◆ **Exercise brief**: Would you write out all of the data exactly as it appears below?

◆ **Items listed in a dataset**:

╔══

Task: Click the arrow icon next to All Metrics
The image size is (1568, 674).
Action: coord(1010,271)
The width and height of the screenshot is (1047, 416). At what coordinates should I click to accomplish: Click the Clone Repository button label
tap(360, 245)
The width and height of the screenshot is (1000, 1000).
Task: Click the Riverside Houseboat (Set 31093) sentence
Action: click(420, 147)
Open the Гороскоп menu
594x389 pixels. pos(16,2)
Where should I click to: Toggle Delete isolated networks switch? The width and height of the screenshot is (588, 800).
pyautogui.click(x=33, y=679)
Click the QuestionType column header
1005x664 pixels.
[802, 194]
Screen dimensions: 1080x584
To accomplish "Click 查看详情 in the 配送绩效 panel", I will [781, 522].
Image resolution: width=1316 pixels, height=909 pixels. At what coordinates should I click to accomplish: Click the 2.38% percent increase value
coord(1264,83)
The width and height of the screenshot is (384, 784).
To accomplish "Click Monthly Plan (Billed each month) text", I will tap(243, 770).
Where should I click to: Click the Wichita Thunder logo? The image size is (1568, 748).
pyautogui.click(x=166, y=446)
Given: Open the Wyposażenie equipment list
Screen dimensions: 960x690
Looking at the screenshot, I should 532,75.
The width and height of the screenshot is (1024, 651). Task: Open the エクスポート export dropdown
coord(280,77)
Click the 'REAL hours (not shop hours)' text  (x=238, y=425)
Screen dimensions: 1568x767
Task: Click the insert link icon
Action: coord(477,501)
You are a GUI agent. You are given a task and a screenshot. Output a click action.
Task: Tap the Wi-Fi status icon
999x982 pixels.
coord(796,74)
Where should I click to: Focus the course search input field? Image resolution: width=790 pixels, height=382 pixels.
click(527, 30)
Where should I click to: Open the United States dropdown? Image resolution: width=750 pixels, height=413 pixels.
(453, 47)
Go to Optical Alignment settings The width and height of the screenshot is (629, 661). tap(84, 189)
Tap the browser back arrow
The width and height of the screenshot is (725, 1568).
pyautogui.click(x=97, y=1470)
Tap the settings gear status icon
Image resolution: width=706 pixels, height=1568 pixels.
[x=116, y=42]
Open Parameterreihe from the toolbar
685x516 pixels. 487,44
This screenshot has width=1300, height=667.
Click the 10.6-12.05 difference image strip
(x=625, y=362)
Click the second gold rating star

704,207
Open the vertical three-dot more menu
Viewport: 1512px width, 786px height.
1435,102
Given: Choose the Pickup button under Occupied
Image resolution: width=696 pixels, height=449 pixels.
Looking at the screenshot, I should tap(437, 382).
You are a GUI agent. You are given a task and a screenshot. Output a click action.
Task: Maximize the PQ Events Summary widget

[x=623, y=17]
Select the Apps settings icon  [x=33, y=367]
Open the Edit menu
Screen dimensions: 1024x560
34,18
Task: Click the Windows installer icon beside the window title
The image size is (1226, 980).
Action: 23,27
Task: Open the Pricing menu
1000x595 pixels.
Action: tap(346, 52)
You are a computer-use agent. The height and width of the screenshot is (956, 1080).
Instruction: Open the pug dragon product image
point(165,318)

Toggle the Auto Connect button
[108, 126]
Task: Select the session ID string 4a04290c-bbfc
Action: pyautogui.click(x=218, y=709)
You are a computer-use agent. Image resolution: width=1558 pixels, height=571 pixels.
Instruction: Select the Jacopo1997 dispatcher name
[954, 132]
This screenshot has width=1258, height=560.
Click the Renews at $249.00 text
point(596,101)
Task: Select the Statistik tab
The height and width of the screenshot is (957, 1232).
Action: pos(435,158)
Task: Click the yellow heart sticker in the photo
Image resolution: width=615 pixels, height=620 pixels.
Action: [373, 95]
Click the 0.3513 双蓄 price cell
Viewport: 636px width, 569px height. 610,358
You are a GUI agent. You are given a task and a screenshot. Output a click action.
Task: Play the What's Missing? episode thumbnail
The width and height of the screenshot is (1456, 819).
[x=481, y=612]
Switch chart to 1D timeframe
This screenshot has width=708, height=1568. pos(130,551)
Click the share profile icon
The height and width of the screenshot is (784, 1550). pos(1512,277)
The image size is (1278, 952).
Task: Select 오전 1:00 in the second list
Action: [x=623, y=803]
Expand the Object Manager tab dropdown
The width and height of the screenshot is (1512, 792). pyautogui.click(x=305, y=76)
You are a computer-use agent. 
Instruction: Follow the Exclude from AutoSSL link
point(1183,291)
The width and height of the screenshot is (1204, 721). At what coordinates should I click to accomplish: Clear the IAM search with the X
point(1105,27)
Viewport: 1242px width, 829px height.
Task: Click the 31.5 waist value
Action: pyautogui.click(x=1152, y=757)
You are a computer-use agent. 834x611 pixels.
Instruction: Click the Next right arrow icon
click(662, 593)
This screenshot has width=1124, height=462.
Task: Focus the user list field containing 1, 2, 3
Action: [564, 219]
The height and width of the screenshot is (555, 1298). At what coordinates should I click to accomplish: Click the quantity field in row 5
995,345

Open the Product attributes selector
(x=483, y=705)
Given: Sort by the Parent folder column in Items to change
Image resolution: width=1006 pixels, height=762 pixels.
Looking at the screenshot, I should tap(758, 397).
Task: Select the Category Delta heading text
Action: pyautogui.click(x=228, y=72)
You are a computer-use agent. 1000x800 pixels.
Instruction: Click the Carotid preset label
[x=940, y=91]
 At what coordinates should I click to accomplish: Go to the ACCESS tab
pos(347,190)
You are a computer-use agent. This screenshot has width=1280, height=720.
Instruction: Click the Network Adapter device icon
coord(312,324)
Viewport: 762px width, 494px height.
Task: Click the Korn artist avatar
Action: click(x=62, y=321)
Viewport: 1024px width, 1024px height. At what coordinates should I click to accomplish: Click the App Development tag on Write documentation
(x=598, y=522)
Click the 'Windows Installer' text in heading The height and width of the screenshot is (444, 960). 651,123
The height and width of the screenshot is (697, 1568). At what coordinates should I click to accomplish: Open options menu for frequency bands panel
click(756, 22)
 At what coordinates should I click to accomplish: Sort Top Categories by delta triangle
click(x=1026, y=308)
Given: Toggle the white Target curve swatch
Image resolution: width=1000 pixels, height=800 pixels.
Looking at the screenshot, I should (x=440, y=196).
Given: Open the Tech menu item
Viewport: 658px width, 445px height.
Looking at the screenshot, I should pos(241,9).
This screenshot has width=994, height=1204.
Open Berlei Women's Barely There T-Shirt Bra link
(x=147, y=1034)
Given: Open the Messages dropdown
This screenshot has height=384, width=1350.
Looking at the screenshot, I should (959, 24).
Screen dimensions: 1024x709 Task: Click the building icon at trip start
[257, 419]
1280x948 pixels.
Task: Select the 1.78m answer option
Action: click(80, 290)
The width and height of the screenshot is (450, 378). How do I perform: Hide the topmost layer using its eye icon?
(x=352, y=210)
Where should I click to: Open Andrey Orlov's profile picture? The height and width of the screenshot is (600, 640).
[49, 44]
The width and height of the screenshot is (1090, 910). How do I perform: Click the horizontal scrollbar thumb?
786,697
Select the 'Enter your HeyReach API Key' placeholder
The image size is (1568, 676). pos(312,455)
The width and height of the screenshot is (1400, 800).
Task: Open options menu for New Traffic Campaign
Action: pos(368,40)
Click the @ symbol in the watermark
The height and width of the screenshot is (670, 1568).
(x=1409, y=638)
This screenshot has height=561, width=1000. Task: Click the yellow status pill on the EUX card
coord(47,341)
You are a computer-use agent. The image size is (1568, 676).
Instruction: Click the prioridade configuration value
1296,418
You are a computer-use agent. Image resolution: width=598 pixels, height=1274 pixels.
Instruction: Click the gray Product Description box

╚══

◆ **Task answer**:
Task: Click the arrow icon next to All Metrics
The image size is (1568, 674).
Action: coord(1010,271)
The width and height of the screenshot is (1047, 416). At what coordinates should I click to accomplish: Click the Clone Repository button label
tap(360, 245)
The width and height of the screenshot is (1000, 1000).
Task: Click the Riverside Houseboat (Set 31093) sentence
Action: click(420, 147)
Open the Гороскоп menu
594x389 pixels. pos(16,2)
Where should I click to: Toggle Delete isolated networks switch? The width and height of the screenshot is (588, 800).
pyautogui.click(x=33, y=679)
Click the QuestionType column header
1005x664 pixels.
[802, 194]
Screen dimensions: 1080x584
To accomplish "Click 查看详情 in the 配送绩效 panel", I will [781, 522].
Image resolution: width=1316 pixels, height=909 pixels. At what coordinates should I click to accomplish: Click the 2.38% percent increase value
coord(1264,83)
The width and height of the screenshot is (384, 784).
To accomplish "Click Monthly Plan (Billed each month) text", I will tap(243, 770).
Where should I click to: Click the Wichita Thunder logo? The image size is (1568, 748).
pyautogui.click(x=166, y=446)
Given: Open the Wyposażenie equipment list
Screen dimensions: 960x690
Looking at the screenshot, I should 532,75.
The width and height of the screenshot is (1024, 651). Task: Open the エクスポート export dropdown
coord(280,77)
Click the 'REAL hours (not shop hours)' text  (x=238, y=425)
Screen dimensions: 1568x767
Task: Click the insert link icon
Action: coord(477,501)
You are a GUI agent. You are given a task and a screenshot. Output a click action.
Task: Tap the Wi-Fi status icon
999x982 pixels.
coord(796,74)
Where should I click to: Focus the course search input field? Image resolution: width=790 pixels, height=382 pixels.
click(527, 30)
Where should I click to: Open the United States dropdown? Image resolution: width=750 pixels, height=413 pixels.
(453, 47)
Go to Optical Alignment settings The width and height of the screenshot is (629, 661). tap(84, 189)
Tap the browser back arrow
The width and height of the screenshot is (725, 1568).
pyautogui.click(x=97, y=1470)
Tap the settings gear status icon
Image resolution: width=706 pixels, height=1568 pixels.
[x=116, y=42]
Open Parameterreihe from the toolbar
685x516 pixels. 487,44
This screenshot has width=1300, height=667.
Click the 10.6-12.05 difference image strip
(x=625, y=362)
Click the second gold rating star

704,207
Open the vertical three-dot more menu
Viewport: 1512px width, 786px height.
1435,102
Given: Choose the Pickup button under Occupied
Image resolution: width=696 pixels, height=449 pixels.
Looking at the screenshot, I should tap(437, 382).
You are a GUI agent. You are given a task and a screenshot. Output a click action.
Task: Maximize the PQ Events Summary widget

[x=623, y=17]
Select the Apps settings icon  [x=33, y=367]
Open the Edit menu
Screen dimensions: 1024x560
34,18
Task: Click the Windows installer icon beside the window title
The image size is (1226, 980).
Action: 23,27
Task: Open the Pricing menu
1000x595 pixels.
Action: tap(346, 52)
You are a computer-use agent. The height and width of the screenshot is (956, 1080).
Instruction: Open the pug dragon product image
point(165,318)

Toggle the Auto Connect button
[108, 126]
Task: Select the session ID string 4a04290c-bbfc
Action: pyautogui.click(x=218, y=709)
You are a computer-use agent. Image resolution: width=1558 pixels, height=571 pixels.
Instruction: Select the Jacopo1997 dispatcher name
[954, 132]
This screenshot has width=1258, height=560.
Click the Renews at $249.00 text
point(596,101)
Task: Select the Statistik tab
The height and width of the screenshot is (957, 1232).
Action: pos(435,158)
Task: Click the yellow heart sticker in the photo
Image resolution: width=615 pixels, height=620 pixels.
Action: [373, 95]
Click the 0.3513 双蓄 price cell
Viewport: 636px width, 569px height. 610,358
You are a GUI agent. You are given a task and a screenshot. Output a click action.
Task: Play the What's Missing? episode thumbnail
The width and height of the screenshot is (1456, 819).
[x=481, y=612]
Switch chart to 1D timeframe
This screenshot has width=708, height=1568. pos(130,551)
Click the share profile icon
The height and width of the screenshot is (784, 1550). pos(1512,277)
The image size is (1278, 952).
Task: Select 오전 1:00 in the second list
Action: [x=623, y=803]
Expand the Object Manager tab dropdown
The width and height of the screenshot is (1512, 792). pyautogui.click(x=305, y=76)
You are a computer-use agent. 
Instruction: Follow the Exclude from AutoSSL link
point(1183,291)
The width and height of the screenshot is (1204, 721). At what coordinates should I click to accomplish: Clear the IAM search with the X
point(1105,27)
Viewport: 1242px width, 829px height.
Task: Click the 31.5 waist value
Action: pyautogui.click(x=1152, y=757)
You are a computer-use agent. 834x611 pixels.
Instruction: Click the Next right arrow icon
click(662, 593)
This screenshot has width=1124, height=462.
Task: Focus the user list field containing 1, 2, 3
Action: [564, 219]
The height and width of the screenshot is (555, 1298). At what coordinates should I click to accomplish: Click the quantity field in row 5
995,345

Open the Product attributes selector
(x=483, y=705)
Given: Sort by the Parent folder column in Items to change
Image resolution: width=1006 pixels, height=762 pixels.
Looking at the screenshot, I should tap(758, 397).
Task: Select the Category Delta heading text
Action: pyautogui.click(x=228, y=72)
You are a computer-use agent. 1000x800 pixels.
Instruction: Click the Carotid preset label
[x=940, y=91]
 At what coordinates should I click to accomplish: Go to the ACCESS tab
pos(347,190)
You are a computer-use agent. This screenshot has width=1280, height=720.
Instruction: Click the Network Adapter device icon
coord(312,324)
Viewport: 762px width, 494px height.
Task: Click the Korn artist avatar
Action: click(x=62, y=321)
Viewport: 1024px width, 1024px height. At what coordinates should I click to accomplish: Click the App Development tag on Write documentation
(x=598, y=522)
Click the 'Windows Installer' text in heading The height and width of the screenshot is (444, 960). 651,123
The height and width of the screenshot is (697, 1568). At what coordinates should I click to accomplish: Open options menu for frequency bands panel
click(756, 22)
 At what coordinates should I click to accomplish: Sort Top Categories by delta triangle
click(x=1026, y=308)
Given: Toggle the white Target curve swatch
Image resolution: width=1000 pixels, height=800 pixels.
Looking at the screenshot, I should (x=440, y=196).
Given: Open the Tech menu item
Viewport: 658px width, 445px height.
Looking at the screenshot, I should pos(241,9).
This screenshot has width=994, height=1204.
Open Berlei Women's Barely There T-Shirt Bra link
(x=147, y=1034)
Given: Open the Messages dropdown
This screenshot has height=384, width=1350.
Looking at the screenshot, I should (959, 24).
Screen dimensions: 1024x709 Task: Click the building icon at trip start
[257, 419]
1280x948 pixels.
Task: Select the 1.78m answer option
Action: click(80, 290)
The width and height of the screenshot is (450, 378). How do I perform: Hide the topmost layer using its eye icon?
(x=352, y=210)
Where should I click to: Open Andrey Orlov's profile picture? The height and width of the screenshot is (600, 640).
[49, 44]
The width and height of the screenshot is (1090, 910). How do I perform: Click the horizontal scrollbar thumb?
786,697
Select the 'Enter your HeyReach API Key' placeholder
The image size is (1568, 676). pos(312,455)
The width and height of the screenshot is (1400, 800).
Task: Open options menu for New Traffic Campaign
Action: pos(368,40)
Click the @ symbol in the watermark
The height and width of the screenshot is (670, 1568).
(x=1409, y=638)
This screenshot has height=561, width=1000. Task: Click the yellow status pill on the EUX card
coord(47,341)
You are a computer-use agent. The image size is (1568, 676).
Instruction: Click the prioridade configuration value
1296,418
You are a computer-use agent. Image resolution: width=598 pixels, height=1274 pixels.
Instruction: Click the gray Product Description box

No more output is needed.